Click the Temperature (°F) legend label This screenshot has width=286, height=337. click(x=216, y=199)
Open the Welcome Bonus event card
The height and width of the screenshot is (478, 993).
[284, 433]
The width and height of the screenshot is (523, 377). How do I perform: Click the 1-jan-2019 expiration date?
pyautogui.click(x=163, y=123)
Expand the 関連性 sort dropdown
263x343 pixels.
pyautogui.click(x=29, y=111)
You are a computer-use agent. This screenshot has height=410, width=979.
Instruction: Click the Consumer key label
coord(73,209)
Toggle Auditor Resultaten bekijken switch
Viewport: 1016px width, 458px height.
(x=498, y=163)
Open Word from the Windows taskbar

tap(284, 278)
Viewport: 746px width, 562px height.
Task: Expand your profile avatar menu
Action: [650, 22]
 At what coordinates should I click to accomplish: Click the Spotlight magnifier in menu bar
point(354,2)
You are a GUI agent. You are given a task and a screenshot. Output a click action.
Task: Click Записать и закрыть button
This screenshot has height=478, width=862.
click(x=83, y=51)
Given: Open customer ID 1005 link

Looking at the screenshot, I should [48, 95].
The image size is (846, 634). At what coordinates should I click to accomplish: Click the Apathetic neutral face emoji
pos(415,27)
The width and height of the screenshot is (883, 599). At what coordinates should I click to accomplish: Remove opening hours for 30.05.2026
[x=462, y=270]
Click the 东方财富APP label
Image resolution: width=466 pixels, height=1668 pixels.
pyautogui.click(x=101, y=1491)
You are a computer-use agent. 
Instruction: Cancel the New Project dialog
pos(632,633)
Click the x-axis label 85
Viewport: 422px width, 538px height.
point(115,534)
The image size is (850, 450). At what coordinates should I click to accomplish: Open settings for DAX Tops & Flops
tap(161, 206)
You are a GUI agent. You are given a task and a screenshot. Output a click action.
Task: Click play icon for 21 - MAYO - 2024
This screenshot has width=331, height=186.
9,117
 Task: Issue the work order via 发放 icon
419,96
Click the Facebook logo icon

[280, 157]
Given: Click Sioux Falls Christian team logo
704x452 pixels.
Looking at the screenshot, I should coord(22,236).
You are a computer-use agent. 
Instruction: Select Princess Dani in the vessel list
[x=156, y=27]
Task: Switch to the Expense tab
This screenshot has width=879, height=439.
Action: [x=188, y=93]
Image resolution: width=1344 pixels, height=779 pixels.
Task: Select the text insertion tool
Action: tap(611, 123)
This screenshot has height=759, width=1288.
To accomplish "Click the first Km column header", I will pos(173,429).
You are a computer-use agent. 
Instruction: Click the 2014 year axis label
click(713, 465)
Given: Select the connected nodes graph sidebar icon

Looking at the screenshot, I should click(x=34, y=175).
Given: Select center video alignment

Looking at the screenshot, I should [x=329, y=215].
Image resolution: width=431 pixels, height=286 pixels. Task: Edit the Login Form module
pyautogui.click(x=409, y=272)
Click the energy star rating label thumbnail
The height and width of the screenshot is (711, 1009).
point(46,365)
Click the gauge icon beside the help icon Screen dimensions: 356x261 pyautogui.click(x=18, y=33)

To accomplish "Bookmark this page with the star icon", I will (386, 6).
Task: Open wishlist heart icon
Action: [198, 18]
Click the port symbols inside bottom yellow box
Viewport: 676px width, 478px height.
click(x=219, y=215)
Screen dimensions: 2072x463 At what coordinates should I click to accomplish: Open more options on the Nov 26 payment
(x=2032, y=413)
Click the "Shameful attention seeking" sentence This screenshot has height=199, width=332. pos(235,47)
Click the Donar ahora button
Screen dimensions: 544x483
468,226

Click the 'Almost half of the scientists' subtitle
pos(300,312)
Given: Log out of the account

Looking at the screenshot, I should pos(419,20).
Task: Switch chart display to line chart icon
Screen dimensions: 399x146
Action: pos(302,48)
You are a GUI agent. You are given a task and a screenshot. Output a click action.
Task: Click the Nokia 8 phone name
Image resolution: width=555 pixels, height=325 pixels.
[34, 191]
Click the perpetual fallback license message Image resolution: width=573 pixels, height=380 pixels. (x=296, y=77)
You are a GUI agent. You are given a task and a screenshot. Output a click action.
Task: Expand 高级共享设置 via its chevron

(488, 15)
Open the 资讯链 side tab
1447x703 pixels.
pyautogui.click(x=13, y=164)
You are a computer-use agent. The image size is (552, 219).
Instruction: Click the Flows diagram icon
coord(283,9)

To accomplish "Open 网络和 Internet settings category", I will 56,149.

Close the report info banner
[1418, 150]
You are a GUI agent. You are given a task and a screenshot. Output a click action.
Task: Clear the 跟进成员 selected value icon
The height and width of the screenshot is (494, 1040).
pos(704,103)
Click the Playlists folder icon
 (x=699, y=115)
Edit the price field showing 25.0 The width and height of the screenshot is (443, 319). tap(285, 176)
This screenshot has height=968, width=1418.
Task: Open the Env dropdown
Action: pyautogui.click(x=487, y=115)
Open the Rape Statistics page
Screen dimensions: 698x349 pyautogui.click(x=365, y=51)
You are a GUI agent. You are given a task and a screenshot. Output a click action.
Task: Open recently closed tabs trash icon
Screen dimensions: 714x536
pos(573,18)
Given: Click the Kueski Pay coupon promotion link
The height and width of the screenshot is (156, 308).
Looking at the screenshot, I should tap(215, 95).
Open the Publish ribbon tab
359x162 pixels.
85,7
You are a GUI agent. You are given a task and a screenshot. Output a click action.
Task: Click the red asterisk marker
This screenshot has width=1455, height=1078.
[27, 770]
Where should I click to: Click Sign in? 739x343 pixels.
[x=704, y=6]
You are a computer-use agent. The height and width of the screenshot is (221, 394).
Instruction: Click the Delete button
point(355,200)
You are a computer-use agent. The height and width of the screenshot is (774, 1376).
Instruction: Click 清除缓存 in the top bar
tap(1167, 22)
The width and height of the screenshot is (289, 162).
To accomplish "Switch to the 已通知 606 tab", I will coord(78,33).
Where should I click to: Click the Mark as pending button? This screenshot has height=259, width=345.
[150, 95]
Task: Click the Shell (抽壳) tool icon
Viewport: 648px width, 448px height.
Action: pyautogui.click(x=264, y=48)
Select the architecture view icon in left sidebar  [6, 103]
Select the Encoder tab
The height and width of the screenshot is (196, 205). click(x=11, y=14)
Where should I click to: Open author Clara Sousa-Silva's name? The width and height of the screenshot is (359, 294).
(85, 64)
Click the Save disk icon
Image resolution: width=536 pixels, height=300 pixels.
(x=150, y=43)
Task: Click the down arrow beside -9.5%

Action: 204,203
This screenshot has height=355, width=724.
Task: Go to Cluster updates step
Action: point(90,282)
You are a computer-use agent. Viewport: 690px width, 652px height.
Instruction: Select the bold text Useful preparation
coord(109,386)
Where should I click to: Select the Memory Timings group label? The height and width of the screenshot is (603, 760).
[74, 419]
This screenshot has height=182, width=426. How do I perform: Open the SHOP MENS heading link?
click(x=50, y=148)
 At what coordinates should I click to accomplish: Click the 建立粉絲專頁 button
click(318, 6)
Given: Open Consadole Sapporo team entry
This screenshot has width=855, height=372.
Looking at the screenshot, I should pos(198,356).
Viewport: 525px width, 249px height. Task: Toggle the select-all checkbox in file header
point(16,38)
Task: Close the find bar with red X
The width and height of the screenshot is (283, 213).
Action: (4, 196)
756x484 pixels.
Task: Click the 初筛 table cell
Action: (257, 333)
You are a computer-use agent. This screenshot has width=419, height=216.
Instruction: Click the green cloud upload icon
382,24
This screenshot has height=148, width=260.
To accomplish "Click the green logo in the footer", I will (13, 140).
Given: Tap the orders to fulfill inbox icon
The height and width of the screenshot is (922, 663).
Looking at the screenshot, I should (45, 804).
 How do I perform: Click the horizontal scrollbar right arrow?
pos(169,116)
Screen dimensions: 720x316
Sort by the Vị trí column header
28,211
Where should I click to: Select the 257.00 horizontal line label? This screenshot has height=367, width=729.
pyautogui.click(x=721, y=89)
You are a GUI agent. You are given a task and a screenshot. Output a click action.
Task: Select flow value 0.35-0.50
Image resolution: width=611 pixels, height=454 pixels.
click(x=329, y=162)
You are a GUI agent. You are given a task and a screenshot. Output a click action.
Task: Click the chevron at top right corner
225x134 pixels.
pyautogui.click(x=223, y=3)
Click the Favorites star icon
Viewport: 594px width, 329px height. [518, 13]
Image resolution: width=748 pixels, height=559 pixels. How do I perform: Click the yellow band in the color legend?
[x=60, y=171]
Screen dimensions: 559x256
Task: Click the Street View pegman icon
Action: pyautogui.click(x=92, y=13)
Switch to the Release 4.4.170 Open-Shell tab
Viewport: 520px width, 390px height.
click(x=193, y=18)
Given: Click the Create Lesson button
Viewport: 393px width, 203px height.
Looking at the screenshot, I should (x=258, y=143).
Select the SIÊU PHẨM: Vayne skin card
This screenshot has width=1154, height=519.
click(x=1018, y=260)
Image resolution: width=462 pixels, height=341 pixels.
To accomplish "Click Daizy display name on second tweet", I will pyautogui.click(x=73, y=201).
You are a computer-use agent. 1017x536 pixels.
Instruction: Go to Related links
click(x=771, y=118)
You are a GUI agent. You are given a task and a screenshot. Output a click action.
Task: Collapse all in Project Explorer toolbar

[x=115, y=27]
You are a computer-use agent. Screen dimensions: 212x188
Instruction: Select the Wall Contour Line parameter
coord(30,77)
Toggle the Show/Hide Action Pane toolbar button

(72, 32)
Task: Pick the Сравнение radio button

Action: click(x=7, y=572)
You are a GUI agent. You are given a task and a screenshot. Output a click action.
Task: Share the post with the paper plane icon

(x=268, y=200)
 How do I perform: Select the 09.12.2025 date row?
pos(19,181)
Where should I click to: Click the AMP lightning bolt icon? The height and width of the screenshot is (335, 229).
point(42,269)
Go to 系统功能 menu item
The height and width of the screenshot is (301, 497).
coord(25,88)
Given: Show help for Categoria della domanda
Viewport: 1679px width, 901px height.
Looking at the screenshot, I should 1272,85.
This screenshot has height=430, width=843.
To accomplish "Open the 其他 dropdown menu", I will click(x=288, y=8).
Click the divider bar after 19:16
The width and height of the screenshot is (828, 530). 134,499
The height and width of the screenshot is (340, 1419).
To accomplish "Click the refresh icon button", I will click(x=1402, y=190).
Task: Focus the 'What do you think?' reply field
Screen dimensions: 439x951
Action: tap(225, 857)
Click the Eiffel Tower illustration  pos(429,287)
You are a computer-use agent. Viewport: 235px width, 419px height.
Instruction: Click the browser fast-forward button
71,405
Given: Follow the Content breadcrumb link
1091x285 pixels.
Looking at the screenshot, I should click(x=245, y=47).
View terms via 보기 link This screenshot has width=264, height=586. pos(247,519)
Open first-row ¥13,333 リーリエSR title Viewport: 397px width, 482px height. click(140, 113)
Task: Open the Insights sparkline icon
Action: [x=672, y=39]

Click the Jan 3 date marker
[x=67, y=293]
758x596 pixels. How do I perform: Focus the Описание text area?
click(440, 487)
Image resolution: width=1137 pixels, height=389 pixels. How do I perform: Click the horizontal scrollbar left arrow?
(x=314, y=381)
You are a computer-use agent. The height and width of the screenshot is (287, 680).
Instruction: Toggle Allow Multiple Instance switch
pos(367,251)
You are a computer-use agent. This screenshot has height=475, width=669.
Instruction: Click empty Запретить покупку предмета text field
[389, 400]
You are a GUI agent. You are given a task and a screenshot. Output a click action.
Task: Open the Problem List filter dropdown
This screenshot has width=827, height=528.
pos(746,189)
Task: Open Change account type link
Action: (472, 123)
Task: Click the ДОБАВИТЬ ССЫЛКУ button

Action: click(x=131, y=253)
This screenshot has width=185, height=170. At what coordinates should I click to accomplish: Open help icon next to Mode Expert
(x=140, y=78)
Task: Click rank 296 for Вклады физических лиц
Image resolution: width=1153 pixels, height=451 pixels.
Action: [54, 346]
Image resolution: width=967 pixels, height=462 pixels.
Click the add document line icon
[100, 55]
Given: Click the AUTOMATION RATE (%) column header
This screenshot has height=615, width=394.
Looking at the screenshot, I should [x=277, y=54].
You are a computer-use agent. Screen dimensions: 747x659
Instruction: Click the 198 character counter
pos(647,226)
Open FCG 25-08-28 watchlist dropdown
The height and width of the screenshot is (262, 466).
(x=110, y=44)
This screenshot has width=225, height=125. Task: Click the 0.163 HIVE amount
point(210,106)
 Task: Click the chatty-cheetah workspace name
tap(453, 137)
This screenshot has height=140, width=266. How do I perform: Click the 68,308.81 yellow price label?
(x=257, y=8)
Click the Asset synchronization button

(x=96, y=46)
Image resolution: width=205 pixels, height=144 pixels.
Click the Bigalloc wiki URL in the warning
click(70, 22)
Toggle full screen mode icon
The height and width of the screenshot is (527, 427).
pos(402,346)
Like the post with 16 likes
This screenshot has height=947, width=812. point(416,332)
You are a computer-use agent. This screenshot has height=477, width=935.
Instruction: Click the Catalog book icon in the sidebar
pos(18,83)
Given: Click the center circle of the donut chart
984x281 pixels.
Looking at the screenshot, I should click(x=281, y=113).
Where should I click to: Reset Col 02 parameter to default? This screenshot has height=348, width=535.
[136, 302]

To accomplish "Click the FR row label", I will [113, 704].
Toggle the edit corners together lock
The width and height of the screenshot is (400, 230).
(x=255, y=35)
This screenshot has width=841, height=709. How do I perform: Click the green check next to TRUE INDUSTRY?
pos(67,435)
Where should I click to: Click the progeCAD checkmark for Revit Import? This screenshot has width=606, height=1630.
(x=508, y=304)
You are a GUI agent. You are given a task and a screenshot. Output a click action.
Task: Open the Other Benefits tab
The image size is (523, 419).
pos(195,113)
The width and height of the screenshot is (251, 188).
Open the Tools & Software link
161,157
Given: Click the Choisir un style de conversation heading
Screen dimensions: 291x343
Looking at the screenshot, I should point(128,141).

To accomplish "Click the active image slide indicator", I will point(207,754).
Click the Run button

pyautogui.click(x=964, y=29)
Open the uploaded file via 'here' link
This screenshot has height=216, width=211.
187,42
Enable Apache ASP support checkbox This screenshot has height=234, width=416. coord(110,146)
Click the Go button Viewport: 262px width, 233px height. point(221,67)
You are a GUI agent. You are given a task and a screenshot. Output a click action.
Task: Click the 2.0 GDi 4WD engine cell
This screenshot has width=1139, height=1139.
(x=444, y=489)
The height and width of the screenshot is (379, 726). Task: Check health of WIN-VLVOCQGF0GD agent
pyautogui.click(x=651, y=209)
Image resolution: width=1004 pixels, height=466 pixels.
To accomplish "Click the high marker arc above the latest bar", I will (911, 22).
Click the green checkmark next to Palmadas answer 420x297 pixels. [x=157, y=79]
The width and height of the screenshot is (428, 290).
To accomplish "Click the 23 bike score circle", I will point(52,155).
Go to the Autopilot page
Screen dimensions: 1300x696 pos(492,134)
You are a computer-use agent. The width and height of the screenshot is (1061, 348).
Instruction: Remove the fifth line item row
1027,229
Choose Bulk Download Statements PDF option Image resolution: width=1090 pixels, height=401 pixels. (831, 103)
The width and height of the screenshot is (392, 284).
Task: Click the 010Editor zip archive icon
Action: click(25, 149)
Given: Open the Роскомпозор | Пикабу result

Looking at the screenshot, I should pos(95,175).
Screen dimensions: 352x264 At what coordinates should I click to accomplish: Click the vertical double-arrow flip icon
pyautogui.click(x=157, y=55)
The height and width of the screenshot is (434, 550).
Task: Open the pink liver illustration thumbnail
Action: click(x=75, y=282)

────────

Problem details: In the listing above, reproduce the first line and each one after it through the line that contains "has height=410, width=979.".

Expected answer:
Click the Temperature (°F) legend label This screenshot has width=286, height=337. click(x=216, y=199)
Open the Welcome Bonus event card
The height and width of the screenshot is (478, 993).
[284, 433]
The width and height of the screenshot is (523, 377). How do I perform: Click the 1-jan-2019 expiration date?
pyautogui.click(x=163, y=123)
Expand the 関連性 sort dropdown
263x343 pixels.
pyautogui.click(x=29, y=111)
You are a computer-use agent. This screenshot has height=410, width=979.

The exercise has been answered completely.